Post  Vincent Mon Jan 07, 2008 7:38 am

I was expecting something good as the sliding bar of my of my video player goes rightward, then I just got a feeling that something exceptional was going on there. The first thing that arouse my interest that the guy Scott Mechlowicz, who plays Dan Millman looks a lot like Brad Pitt! Can you fuckin believe that? 80% alike if not a mirror image of Brad. Suppose he was a blond like Brad Pitt, don't you tell me he won't get you the feeling that it's Brad Pitt's early movie when you first lay your eyes on him. He even talks and act like Brad Pitt. I mean, look at the way he looks at people. That's something amazing, coz you know Brad is getting old, but we always need some cool guy to get our adrenalin going and inspired.

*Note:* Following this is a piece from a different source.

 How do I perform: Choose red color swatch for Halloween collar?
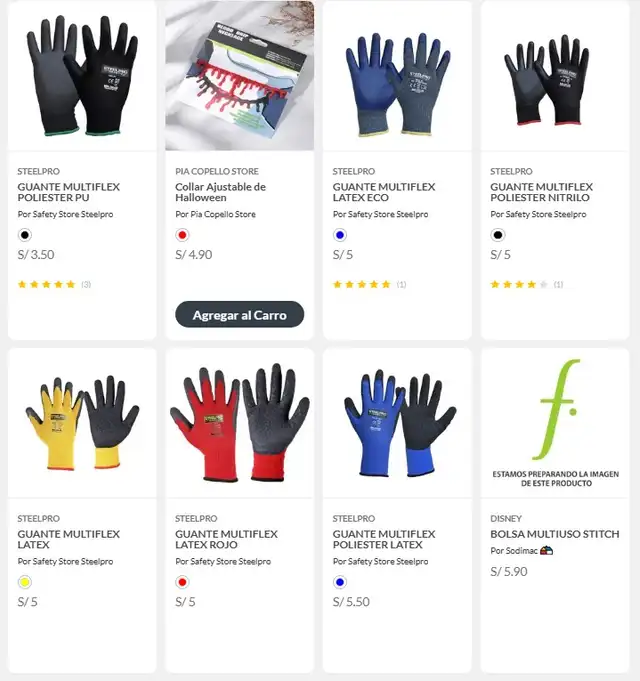(x=182, y=235)
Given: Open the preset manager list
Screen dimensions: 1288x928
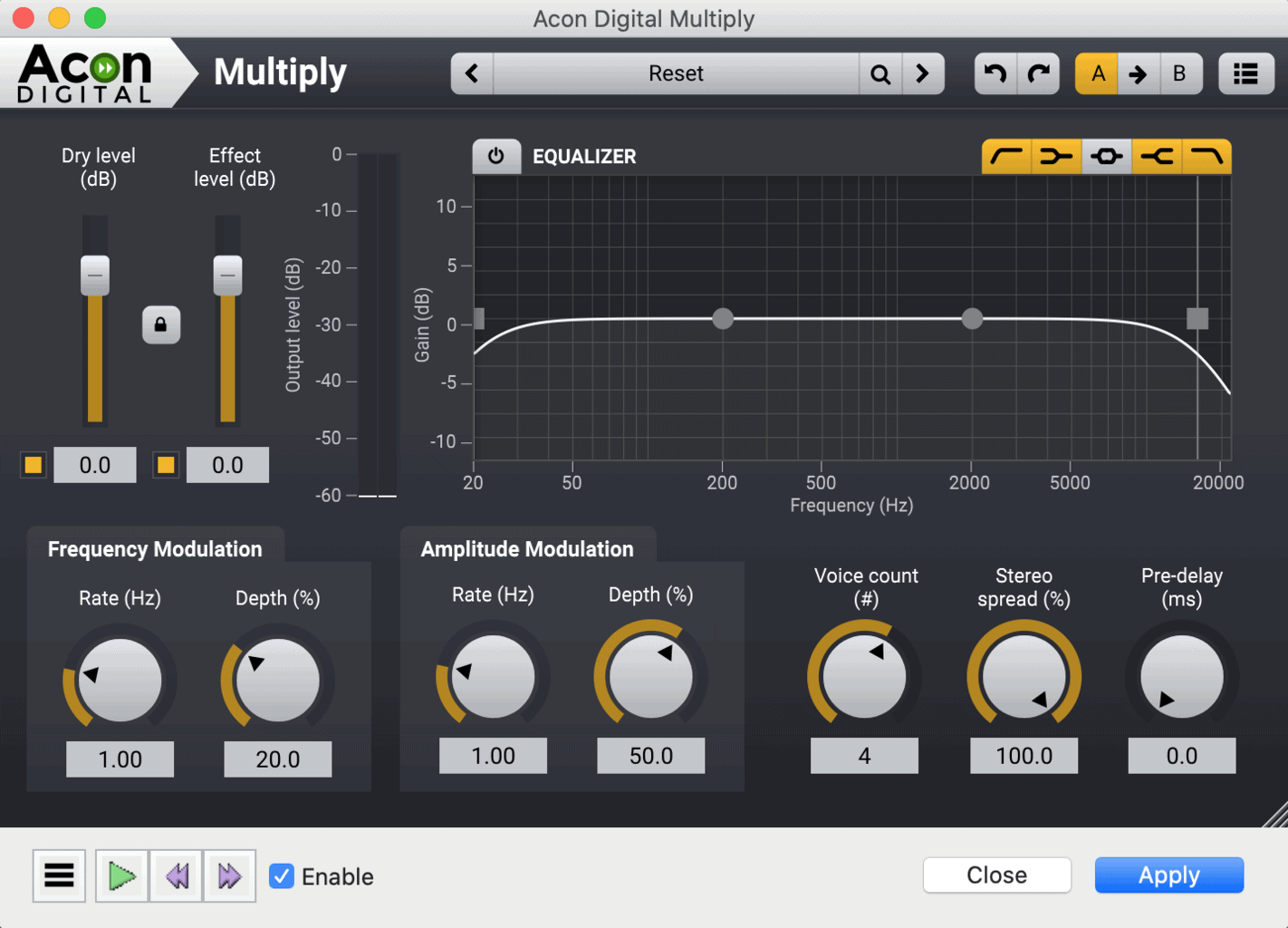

Enough about his look and demeanor. Let’s get back to the movie.
Socrates, played by one of my favourite actors, Nick Nolte, is an old man works in the gas station. Dan will go to him for inspiration everytime he is obsessed with confusion and depression. One time, when Dan is wolfing down rookies or something, he says:” Slow down! You might taste something!” From that very beginning,I start to get the feeling that is movie is sorta of related to Fight Club, cos there begins to have a really slight suggestion of Zen wisdom in his words. What he later says make this feeling even stronger: If I was training you, No meat… No TV, No alcohol, No drugs, No Sex, which defineS the life of MONK! That’s really getting interesting. First, a Brad Pitt alike Scott Mechlowics, then a Zen-master Socrates. It real starts to make me link this movie to Fight Club, a finest Buddhist movie in my opinion. If you got that enormous patience and courage, you can take a look at my dissertation on analyzing Fight Club as a Buddhist movie by click following link.
http://chuckpalahniuk.net/community/showthread.php?p=1008347.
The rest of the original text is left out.